Cuando Jesús vio a la multitud que lo rodeaba, dio orden de pasar al otro lado del lago. Se le acercó un maestro de la ley y le dijo:

—Maestro, te seguiré a dondequiera que vayas.

—Las zorras tienen madrigueras y las aves tienen nidos —le respondió Jesús—, pero el Hijo del hombre no tiene dónde recostar la cabeza.

Otro discípulo le pidió:

—Señor, primero déjame ir a enterrar a mi padre.

—Sígueme —le replicó Jesús—, y deja que los muertos entierren a sus muertos.

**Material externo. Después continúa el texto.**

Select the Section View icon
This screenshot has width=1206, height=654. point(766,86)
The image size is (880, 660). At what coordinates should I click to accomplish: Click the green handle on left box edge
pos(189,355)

Luego subió a la barca y sus discípulos lo siguieron. De repente, se levantó en el lago una tormenta tan fuerte que las olas inundaban la barca. Pero Jesús estaba dormido. Los discípulos fueron a despertarlo.

—¡Señor —gritaron—, sálvanos, que nos vamos a ahogar!

—Hombres de poca fe —les contestó—, ¿por qué tienen tanto miedo?

Entonces se levantó y reprendió a los vientos y a las olas, y todo quedó completamente tranquilo.

Los discípulos no salían de su asombro, y decían: «¿Qué clase de hombre es éste, que hasta los vientos y las olas le obedecen?»

Cuando Jesús llegó al otro lado, a la región de los gadarenos, dos endemoniados le salieron al encuentro de entre los sepulcros. Eran tan violentos que nadie se atrevía a pasar por aquel camino. De pronto le gritaron:

—¿Por qué te entrometes, Hijo de Dios? ¿Has venido aquí a atormentarnos antes del tiempo señalado?

A cierta distancia de ellos estaba paciendo una gran manada de cerdos. Los demonios le rogaron a Jesús:

—Si nos expulsas, mándanos a la manada de cerdos.

—Vayan —les dijo.

Así que salieron de los hombres y entraron en los cerdos, y toda la manada se precipitó al lago por el despeñadero y murió en el agua. Los que cuidaban los cerdos salieron corriendo al pueblo y dieron aviso de todo, incluso de lo que les había sucedido a los endemoniados. Entonces todos los del pueblo fueron al encuentro de Jesús. Y cuando lo vieron, le suplicaron que se alejara de esa región.